IPMI errors on Nehalem systems with Winbond BMC

Solution Verified - Updated -

Environment

  • Red Hat Enterprise Linux 5
  • Intel Nehalem CPUs
  • Winbond Base-board Management Controller (BMC)
  • SuperMicro motherboard

Issue

ipmitool is reporting an error while reporting sensor information:

# ipmitool sdr
CPU1 Temp        | 0 unspecified     | ok
CPU2 Temp        | 0 unspecified     | ok
Get SDR 0004 command failed: Unspecified error
CPU2 Temp        | disabled          | ns
CPU1 Vcore       | 0.86 Volts        | ok
CPU2 Vcore       | 0.87 Volts        | ok
+5V              | 5.12 Volts        | ok

At the same time the following message is sent to /var/log/messages:

IPMI message handler: BMC returned incorrect response, expected netfn 7 cmd 35, got netfn 5 cmd 2d

Also, the kipmiN kernel helper threads are generating high CPU load.

Resolution

Occurances of this issue are reported to have disappeared after updating the Winbond BMC's firmware to newer versions available from the motherboard vendor, SuperMicro (at ftp.supermicro.com).
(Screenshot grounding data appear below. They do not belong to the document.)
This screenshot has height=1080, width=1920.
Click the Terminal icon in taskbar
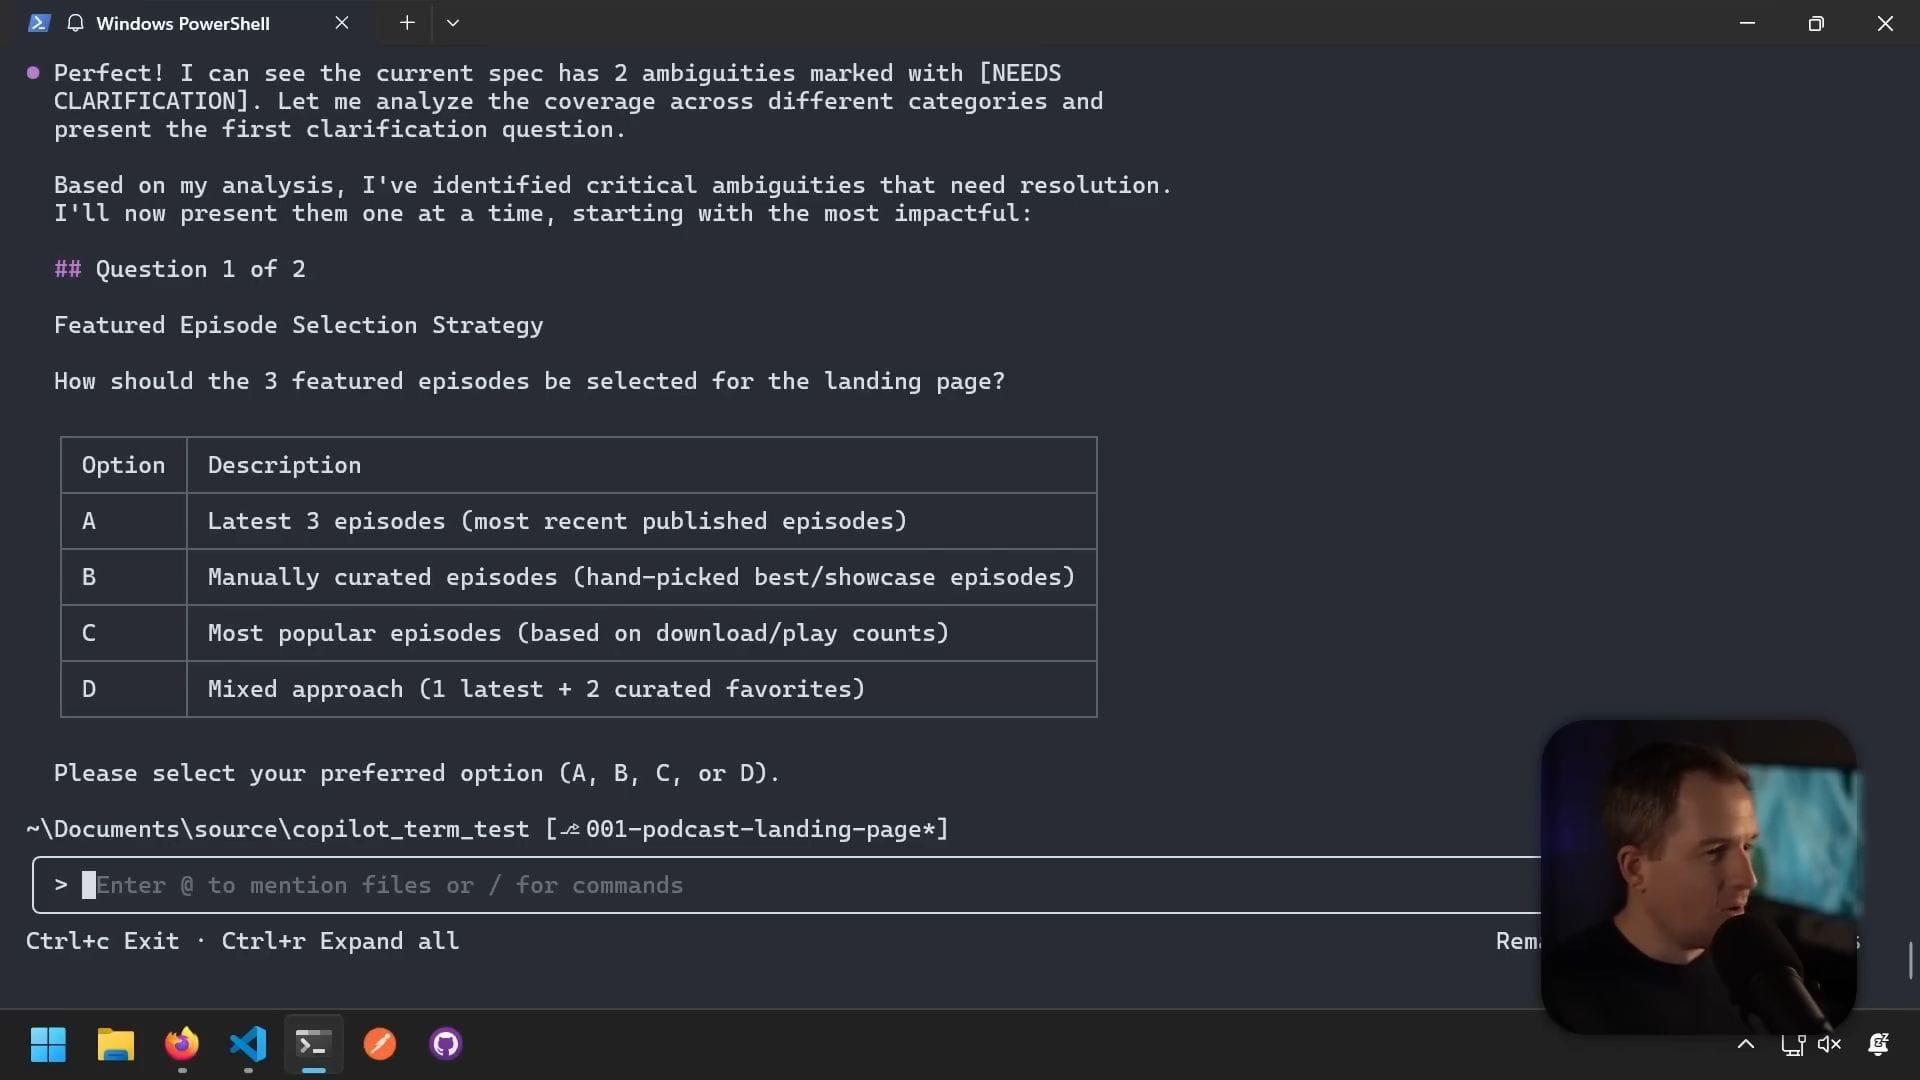point(314,1045)
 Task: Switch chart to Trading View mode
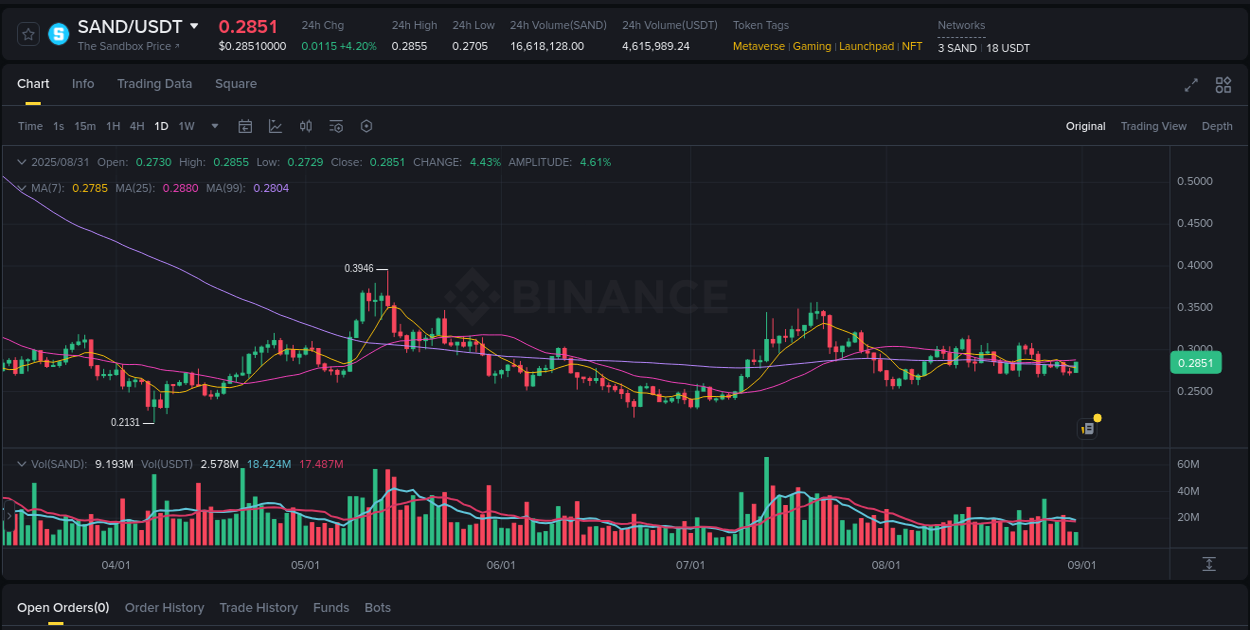[1154, 126]
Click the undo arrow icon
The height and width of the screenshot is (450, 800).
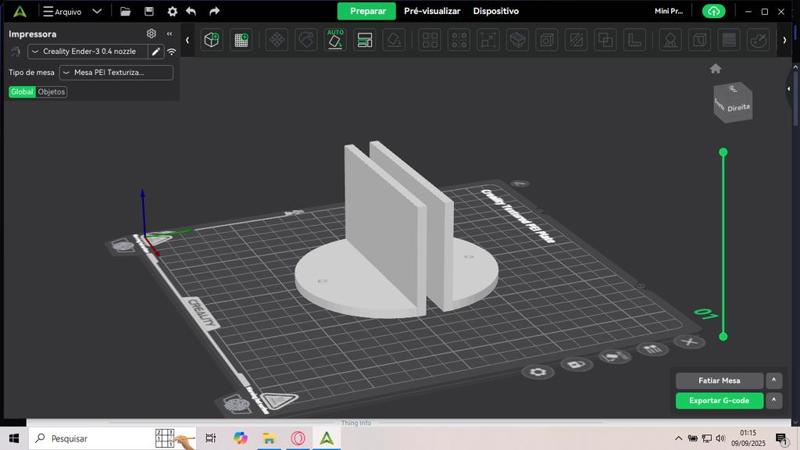pyautogui.click(x=191, y=12)
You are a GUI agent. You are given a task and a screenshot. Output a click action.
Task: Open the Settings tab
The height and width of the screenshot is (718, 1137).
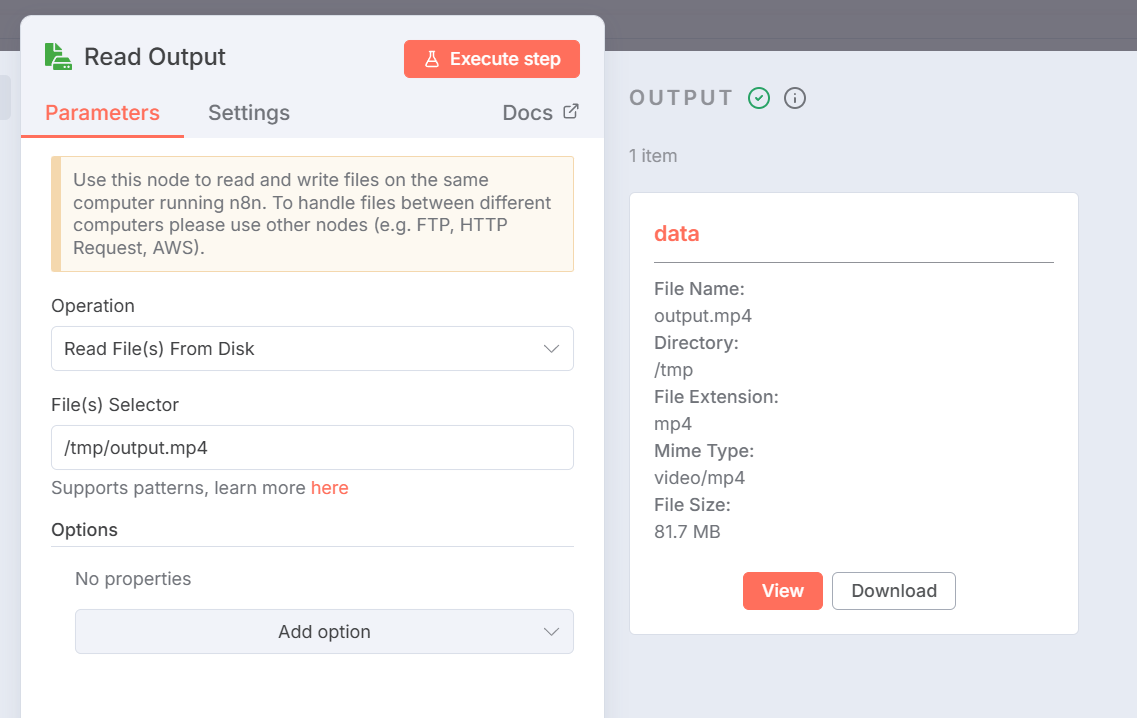(x=249, y=113)

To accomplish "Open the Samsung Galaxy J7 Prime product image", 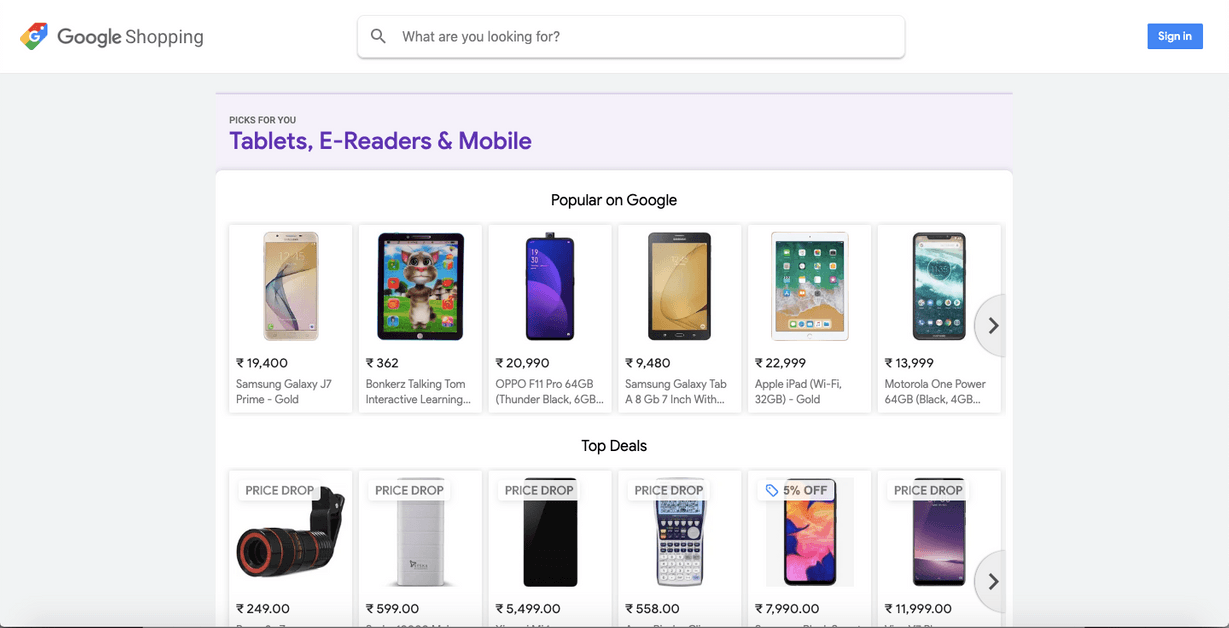I will pos(290,285).
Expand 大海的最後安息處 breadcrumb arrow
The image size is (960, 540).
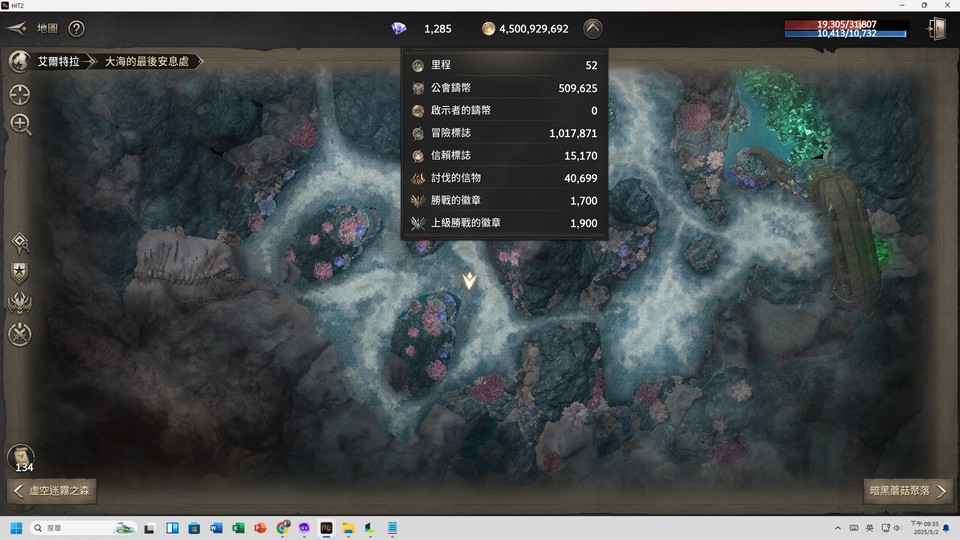point(200,61)
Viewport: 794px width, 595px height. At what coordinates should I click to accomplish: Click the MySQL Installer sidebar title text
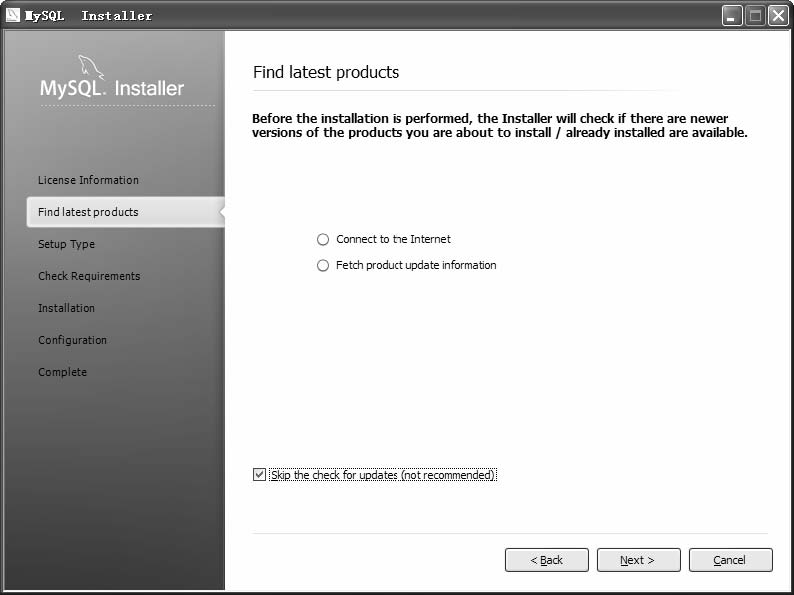(112, 88)
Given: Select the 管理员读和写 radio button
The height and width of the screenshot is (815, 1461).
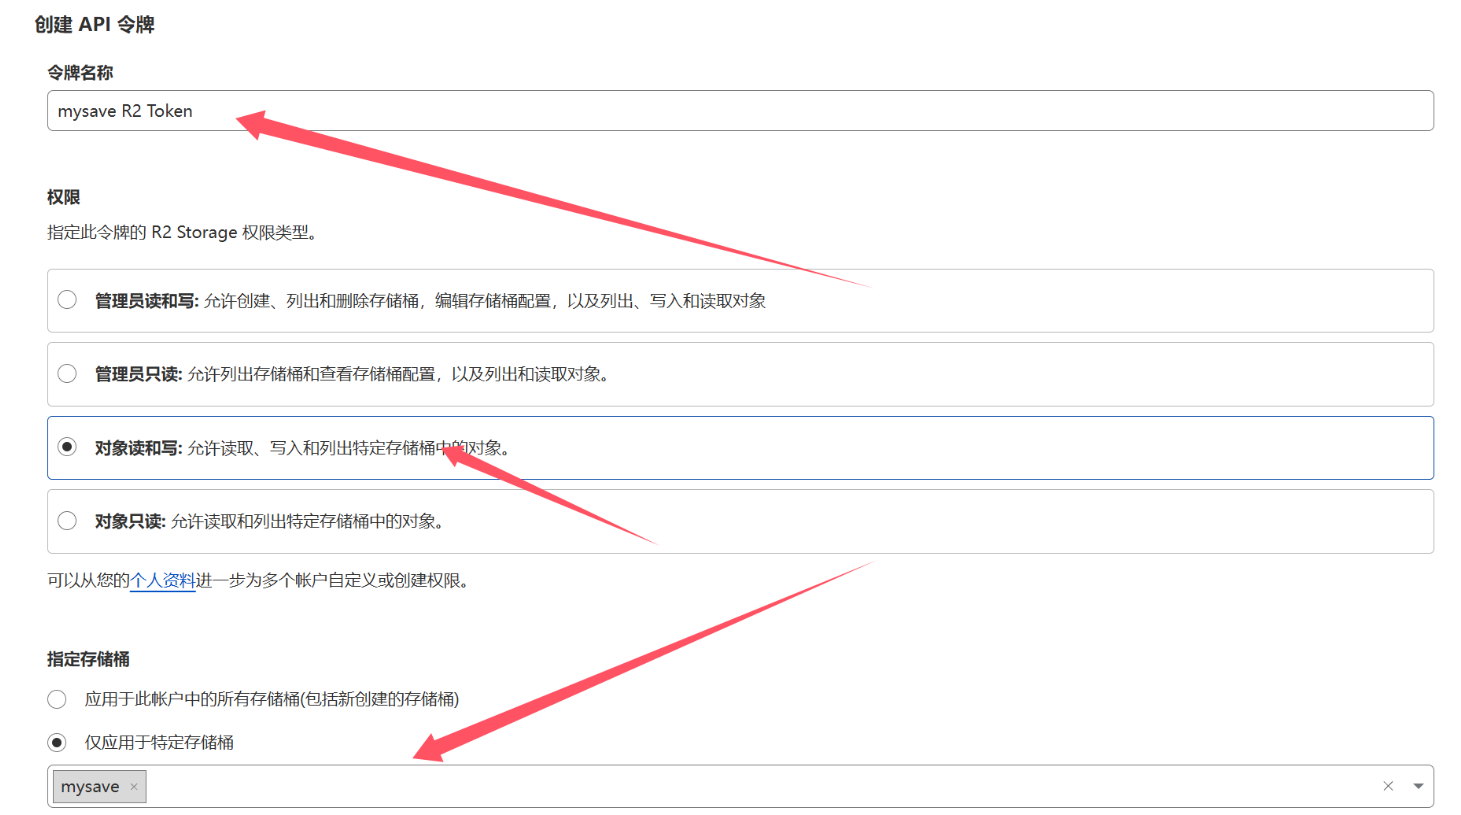Looking at the screenshot, I should tap(67, 300).
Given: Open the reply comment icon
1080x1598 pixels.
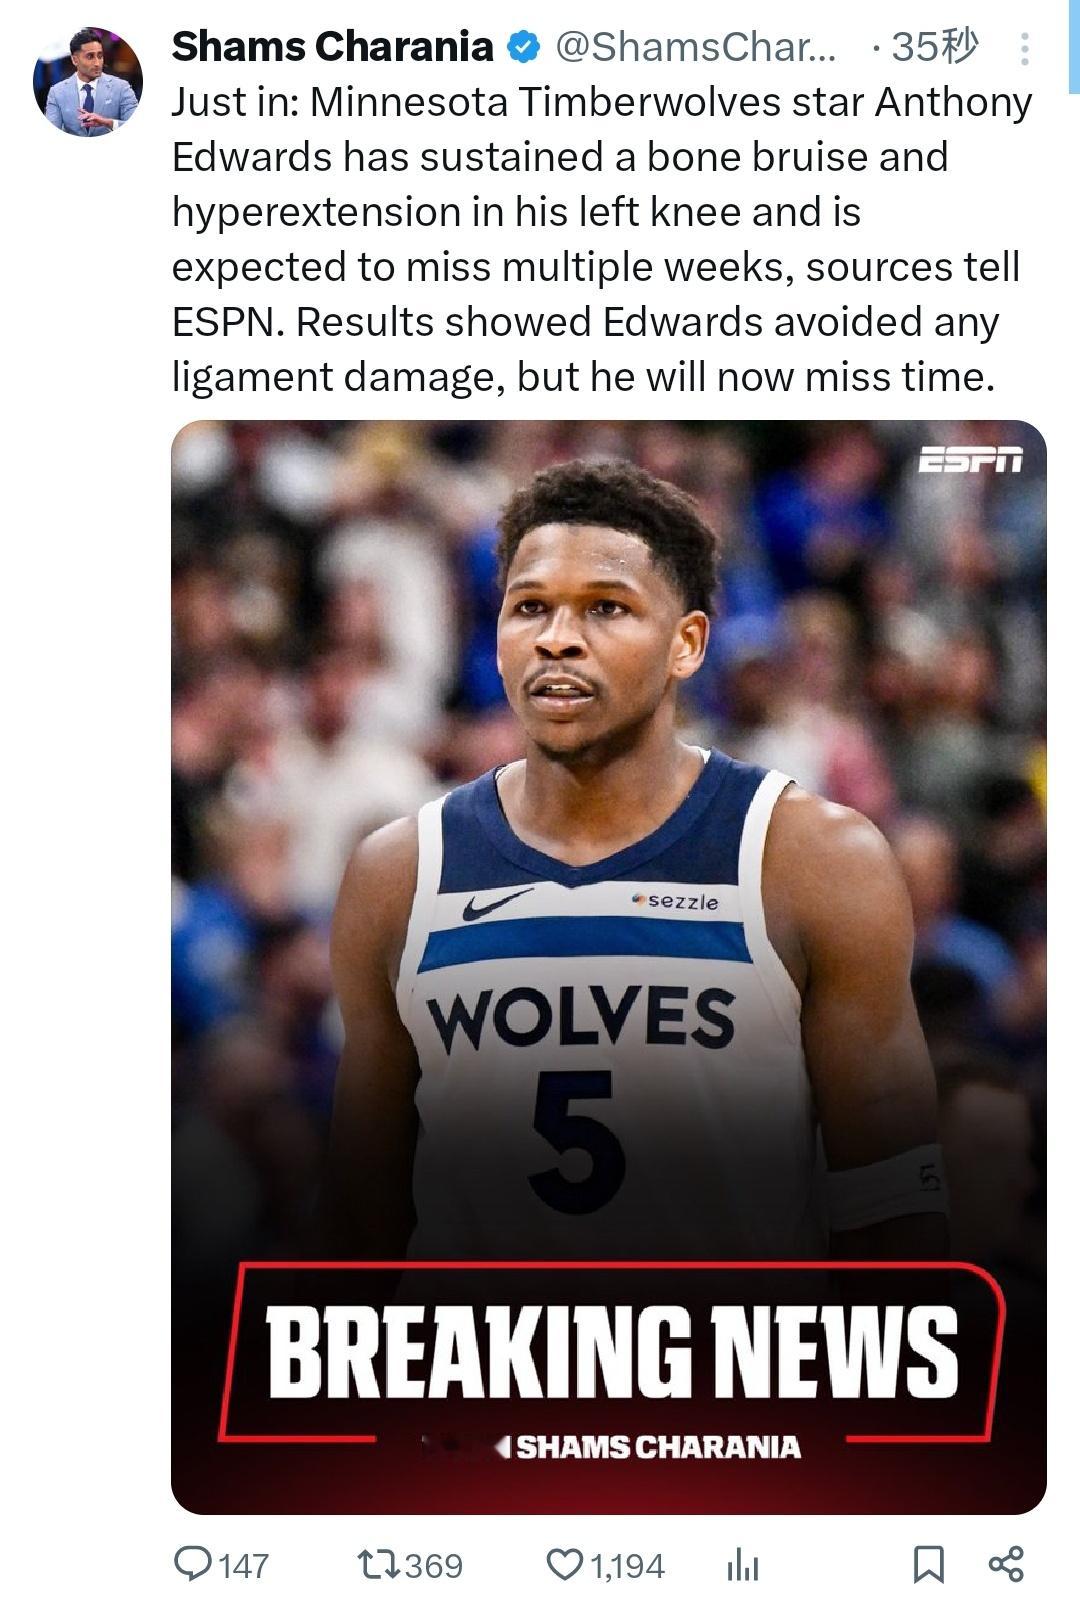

Specifically, the following is now used:

# ipmitool mc info
Device ID                 : 32
Device Revision           : 1
Firmware Revision         : 1.12
IPMI Version              : 2.0
Manufacturer ID           : 47488
Manufacturer Name         : Unknown (0xB980)
Product ID                : 43707 (0xaabb)
Product Name              : Unknown (0xAABB)
Device Available          : yes
Provides Device SDRs      : no

Root Cause

Suspected BMC firmware issue.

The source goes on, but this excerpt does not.